Can someone explain what I've done wrong...

Jp Calderone exarkun at divmod.com
Sat Sep 17 21:49:16 EDT 2005


On Sun, 18 Sep 2005 02:10:50 +0100, Jason <jason at jasonmhirst.co.uk> wrote:
>Hi,
>
>I'm following a tutorial about classes, and have created the following
>(well, copied it from the manual buy added my own and wifes names)...
>
>class Person:
>     population=0
>
>     def __init__(self,name):
>         self.name=name
>         print '(Initialising %s)' % self.name
>         Person.population += 1
>
>     def __del__(self):
>         print "%s says bye." % self.name
>
>         Person.population -= 1
>
>         if Person.population == 0:
>             print "I am the last one"
>         else:
>             print "There are still %d people left." % Person.population
>
>     def sayHi(self):
>         '''Greeting by the person.
>
>         That's all it does.'''
>         print "Hi, my name is %s" % self.name
>
>     def howMany(self):
>         if Person.population==1:
>             print "I am on the only person here."
>         else:
>             print "We have %d persons here." % Person.population
>
>Jason=Person("Jason")
>Jason.sayHi()
>Jason.howMany()
>
>Sophie=Person("Sophie")
>Sophie.sayHi()
>Sophie.howMany()
>
>Jason.sayHi()
>
>The code, when run, should produce the following...
>
>Hi, my name is Jason.
>I am the only person here.
>(Initializing Sophie)
>Hi, my name is Sophie.
>We have 2 persons here.
>Hi, my name is Jason.
>We have 2 persons here.
>Jason says bye.
>There are still 1 people left.
>Sophie says bye.
>I am the last one.
>
>But what I actually get is...
>
>(Initialising Jason)
>Hi, my name is Jason
>I am on the only person here.
>(Initialising Sophie)
>Hi, my name is Sophie
>We have 2 persons here.
>Hi, my name is Jason
>We have 2 persons here.
>Jason says bye.
>There are still 1 people left.
>Sophie says bye.
>Exception exceptions.AttributeError: "'NoneType' object has no attribute
>'popula
>tion'" in <bound method Person.__del__ of <__main__.Person instance at
>0x0097B53
>0>> ignored
>
>I've looked through the code but can't find anything obvious.
>
>I also want to apologise if this isn't the write newsgroup to post on,
>but it's the only one I know of.  IF anyone knows a good newsgroup, I'd
>appreciate it.
>
>TIA

The __del__ method is not a reliable cleanup mechanism.  It runs when an object is garbage collected, but garbage collection is unpredictable and not guaranteed to ever occur.

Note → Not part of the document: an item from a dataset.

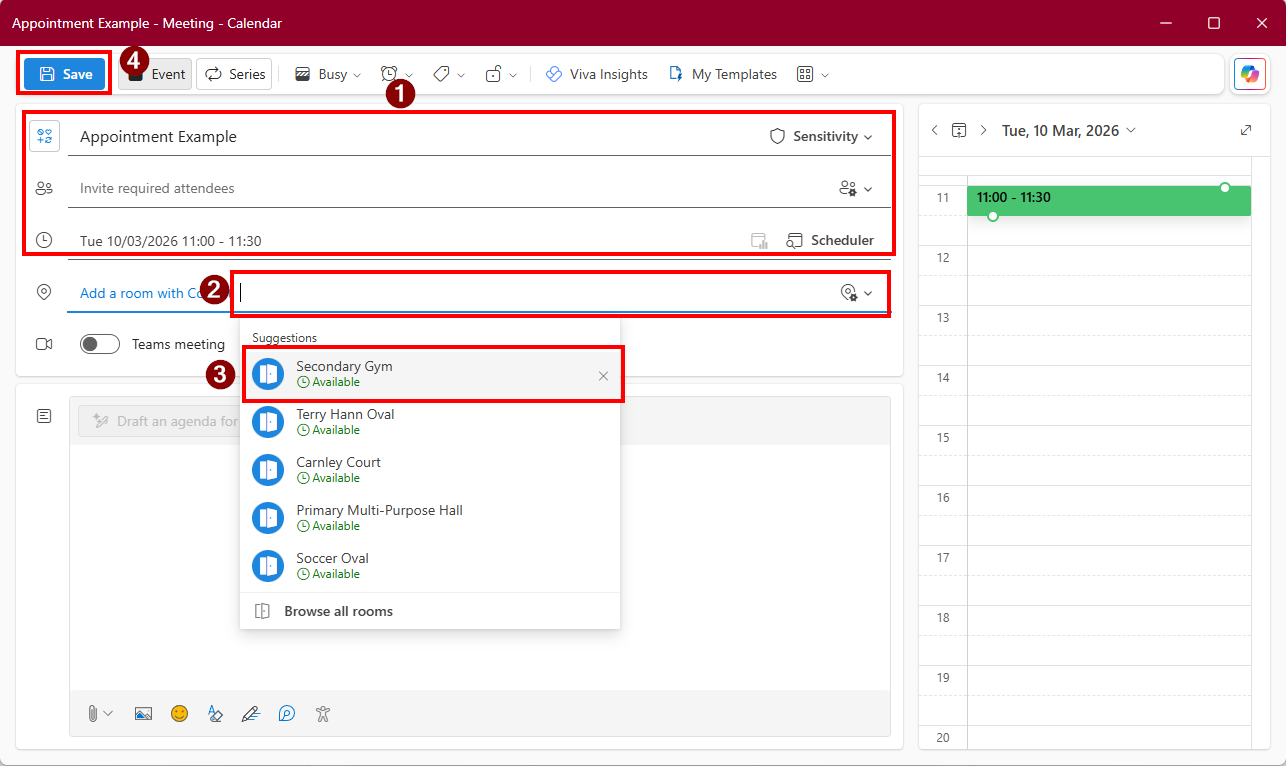Click the accessibility checker icon
The width and height of the screenshot is (1286, 766).
pyautogui.click(x=322, y=713)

In your particular case, __del__ is running during interpreter shut down.  Another part of interpreter shutdown is to set the attributes of all modules to None.  Your code executes after this, tries to change None.population (since Person is now None), and explodes.

Your best bet is not to use __del__ at all.  Instead, add a method to be invoked when a person is going away, and then invoke it.